→ Given records:
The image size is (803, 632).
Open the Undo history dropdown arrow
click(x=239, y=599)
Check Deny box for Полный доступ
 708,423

==

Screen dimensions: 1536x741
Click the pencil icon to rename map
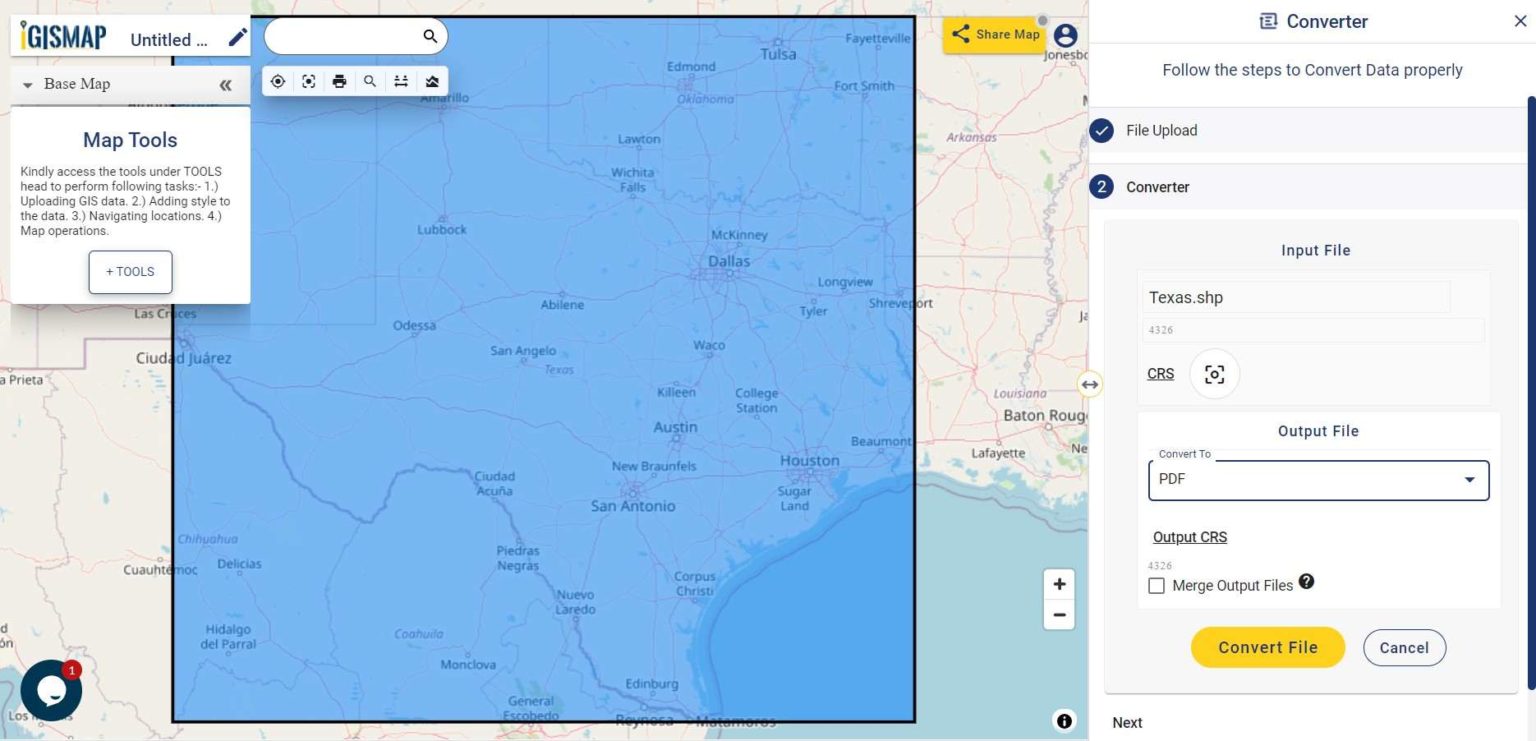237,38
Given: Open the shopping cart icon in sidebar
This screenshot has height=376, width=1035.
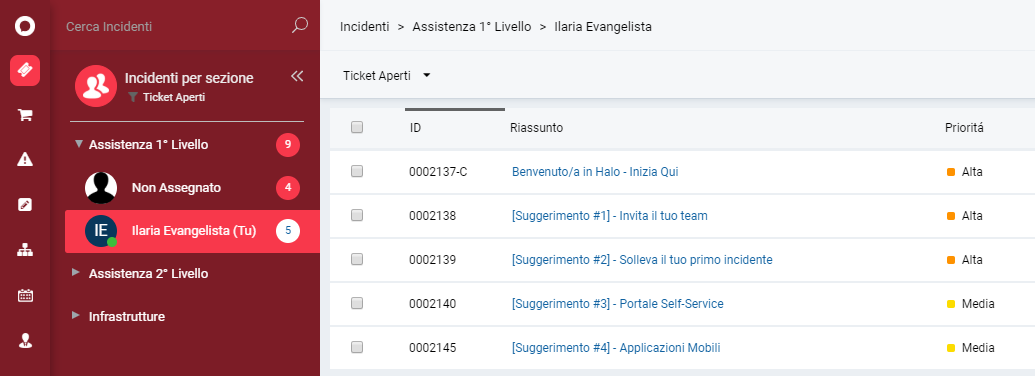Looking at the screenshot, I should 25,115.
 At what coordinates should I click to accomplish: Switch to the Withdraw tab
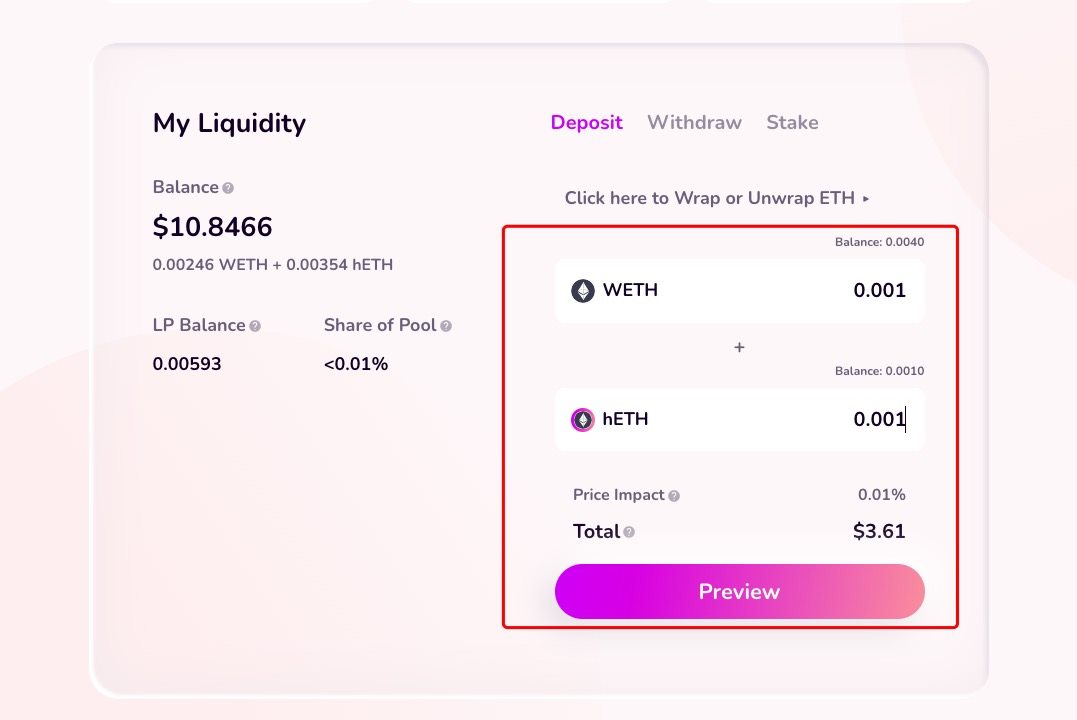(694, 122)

→ Your task:
Could you restate, word for word, the records from the line with "Screen dimensions: 1536x741" to the line with "Looking at the screenshot, I should 25,115.", both included, and leave the pictures out?

→ Completed exercise:
Screen dimensions: 1536x741
Click the pencil icon to rename map
237,38
Given: Open the shopping cart icon in sidebar
This screenshot has height=376, width=1035.
Looking at the screenshot, I should 25,115.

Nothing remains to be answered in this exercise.